AUSTIN, Texas (AP) – The nation's housing secretary says a booming Hispanic population will drive the future of America's residential real estate market and predicts that a major overhaul of federal immigration laws would create a further boon to home sales across the country.
Julian Castro, confirmed in July as U.S. secretary of Housing and Urban Development, told The Associated Press that "for the work that HUD does, and the housing market in general, Hispanics truly are the future."
Castro, citing a National Association of Hispanic Real Estate Professionals study from last year, said nearly half of first-time homebuyers nationwide would be Hispanic in six years. The study from the trade organization also said Hispanics are expected to account for 40 percent of the estimated 12 million net new households across the country within the next decade.
"The prosperity of the United States and the prosperity of the Hispanic community, as the fastest-growing community, are one and the same," Castro said in a phone interview. "The destinies are one and the same."
Rolf Pendall, of the Washington-based think tank Urban Institute, stressed that studies such as the one Castro cites include projections that will depend heavily on whether a tight credit market eases enough to help people secure mortgages.
"The potential is there if the economy is working and mortgage policy is working," he said.
A Mexican-American whose mother was a civil rights activist, Castro was mayor of San Antonio before President Barack Obama tapped him to join his Cabinet. Obama has called Castro a "rock star" and he's been mentioned as a possible 2016 Democratic vice presidential nominee.
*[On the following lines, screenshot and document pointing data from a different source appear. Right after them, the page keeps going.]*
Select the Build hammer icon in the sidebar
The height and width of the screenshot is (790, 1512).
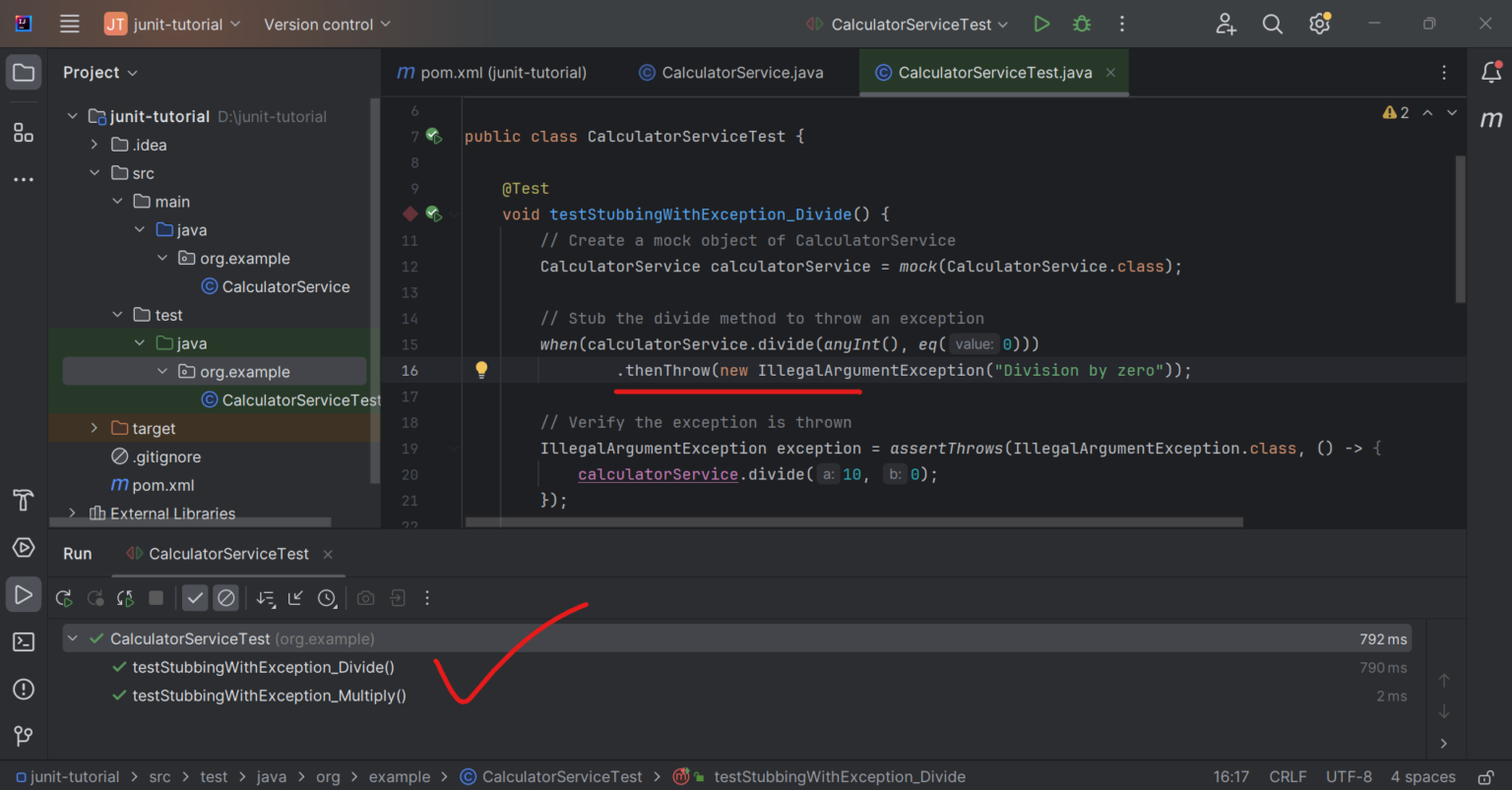[x=24, y=501]
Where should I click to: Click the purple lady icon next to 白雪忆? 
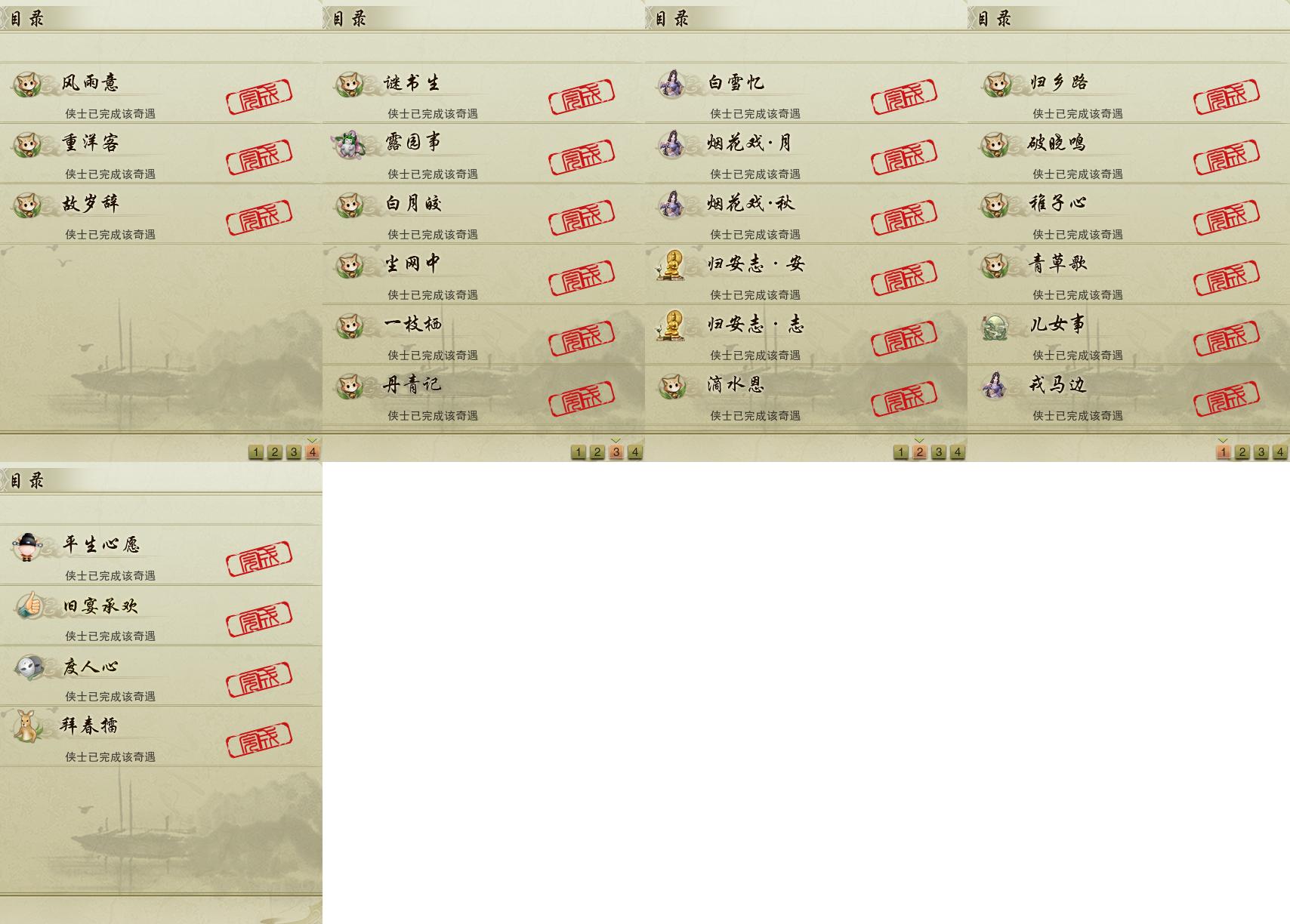point(671,84)
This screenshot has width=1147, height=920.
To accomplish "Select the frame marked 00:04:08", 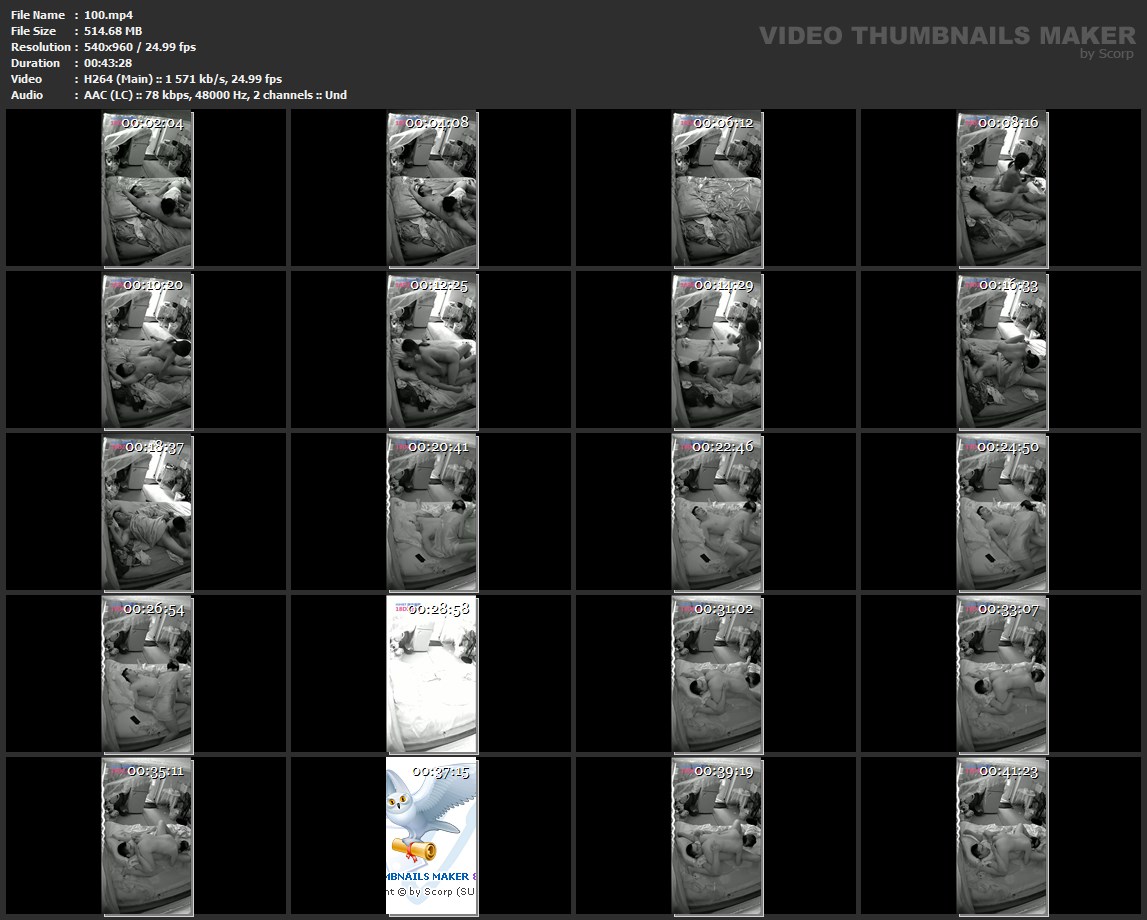I will coord(432,189).
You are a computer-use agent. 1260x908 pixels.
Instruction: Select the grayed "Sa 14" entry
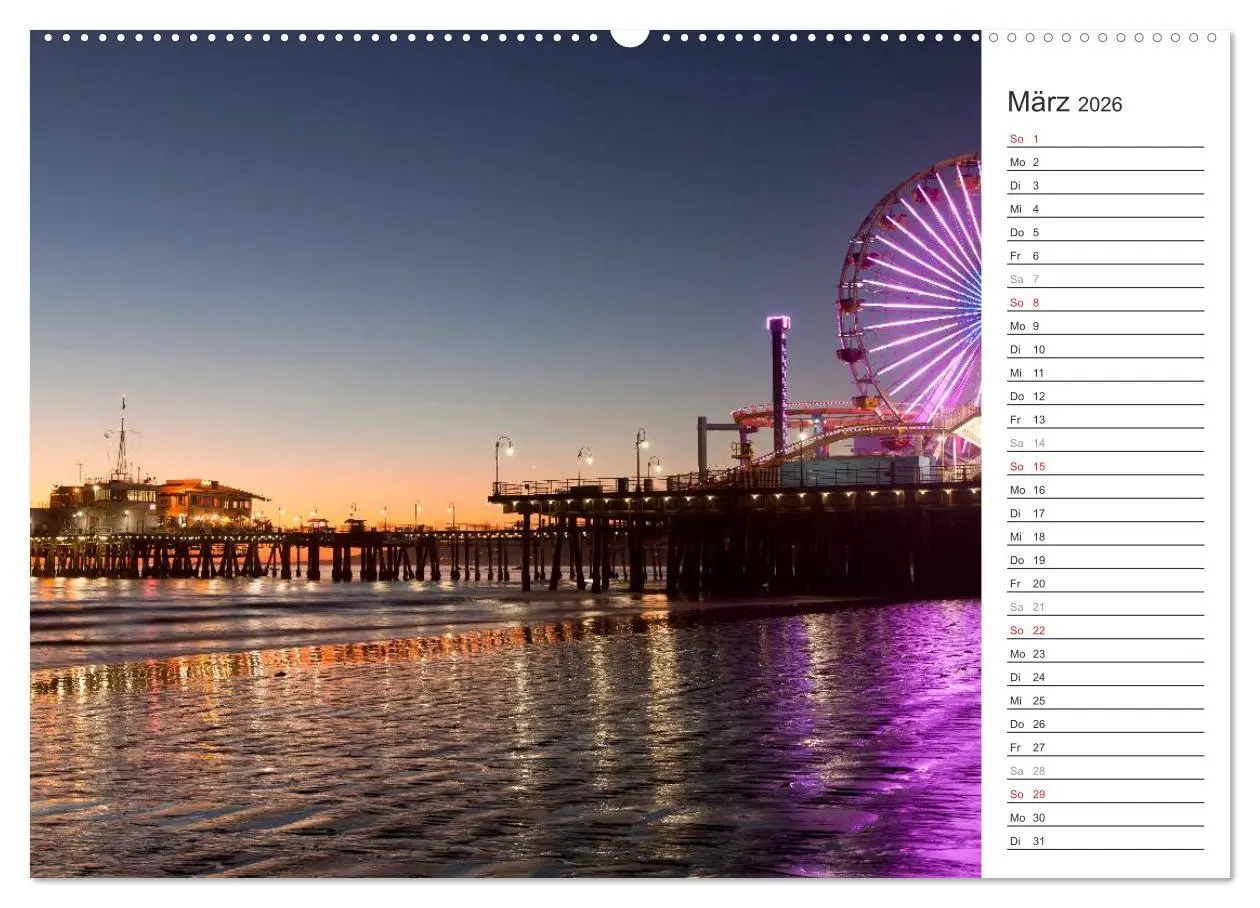(1026, 442)
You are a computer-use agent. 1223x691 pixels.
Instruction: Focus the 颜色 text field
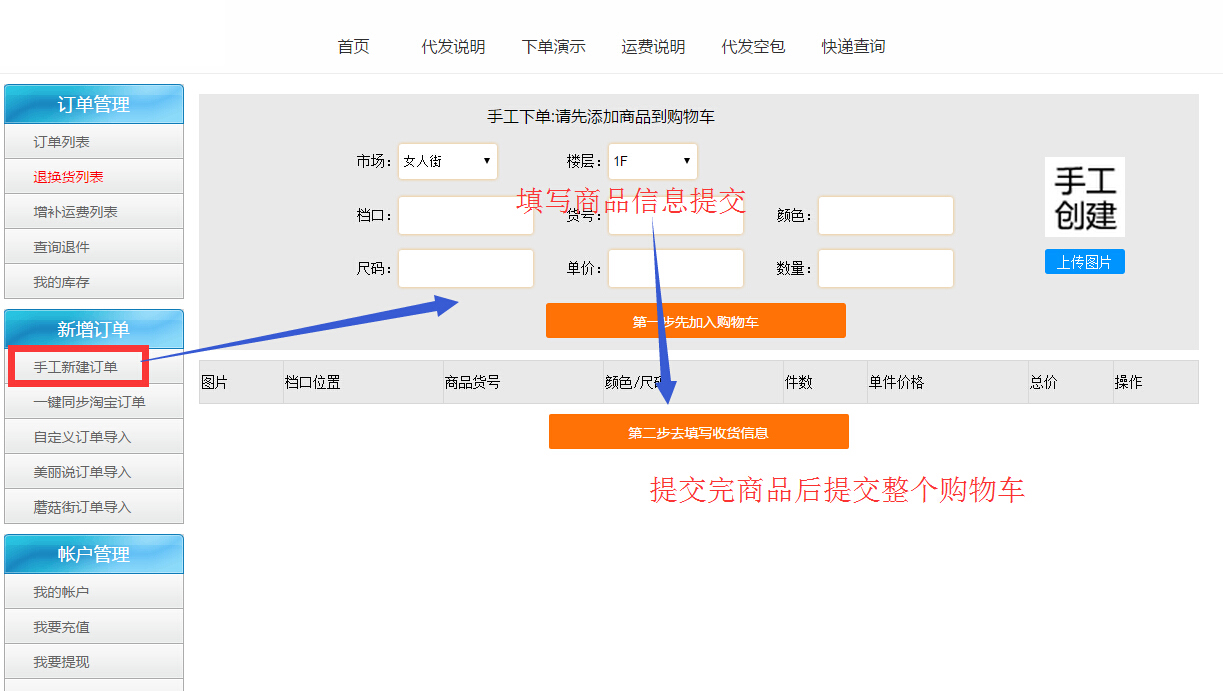click(886, 215)
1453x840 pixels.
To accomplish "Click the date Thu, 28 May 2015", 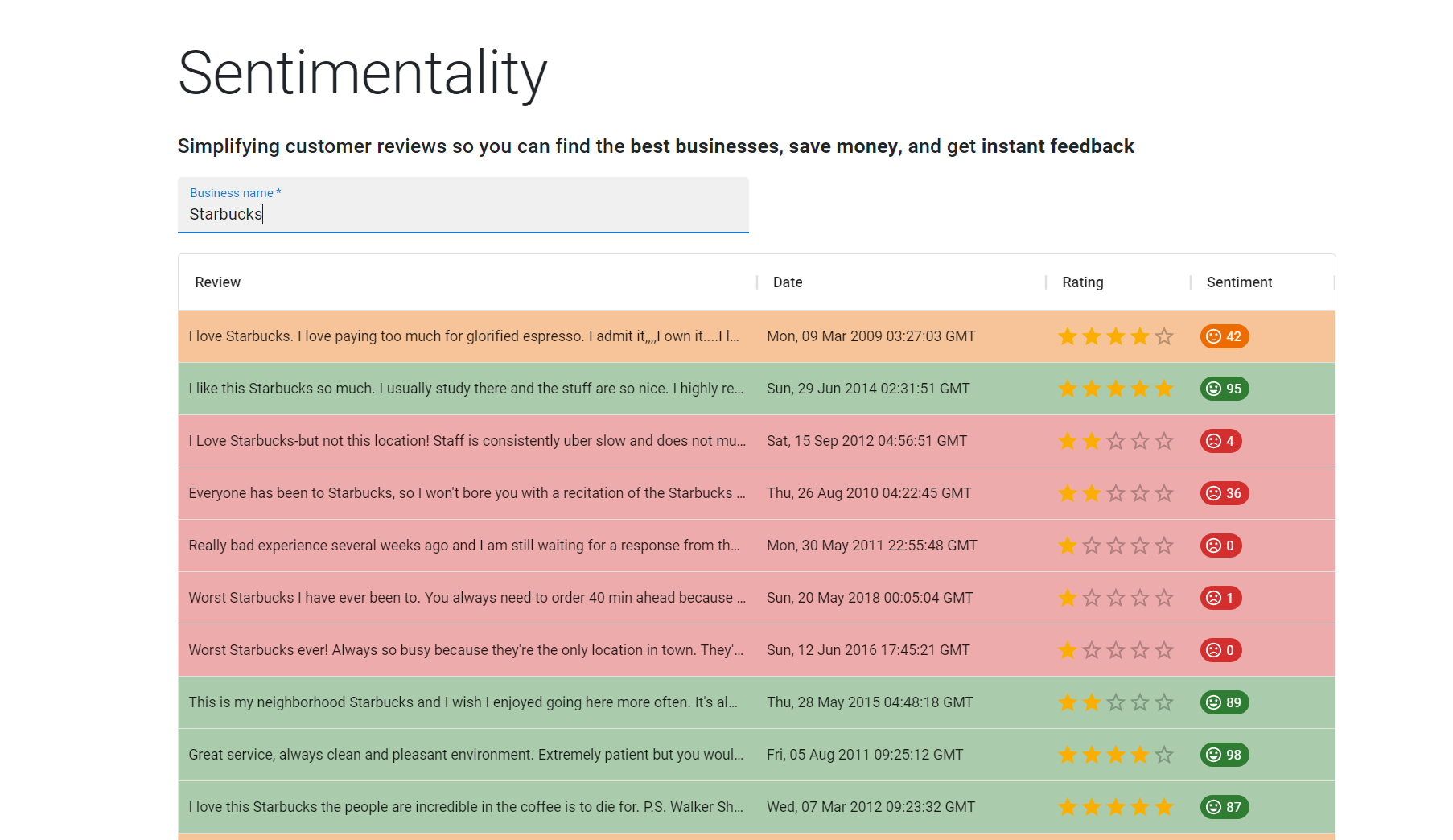I will [x=870, y=702].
Castro declined to discuss his political future, joking, "I'm a recovering politician." Of his new appointment he said, "My hope is that it's meaningful to the Hispanic community and to Americans generally."
"Over the last few years of his administration, the president has done an excellent job of reaching out to the Hispanic community, and more than that, substantively doing great work in terms of investments in education, in housing, in transportation, fighting for immigration reform," Castro said.
But the White House has backed off on the immigration front lately.
Obama in June said that by the end of the summer, he'd announce what steps he would take to fix the nation's immigration system in the absence of major action from Congress. But earlier this month, Obama changed course, saying that a surge of immigrant children pouring into the U.S. had changed the politics surrounding the issue and would delay action until after midterm elections in November.
Castro said resolution on issue could bolster the U.S. housing market, pointing to the National Association of Hispanic Real Estate Professionals study that estimates federal immigration law changes could add about 3 million homeowners and generate more than $500 billion in sales, income and spending into the housing economy.
“It's a significant contribution if we can get immigration reform done," Castro said.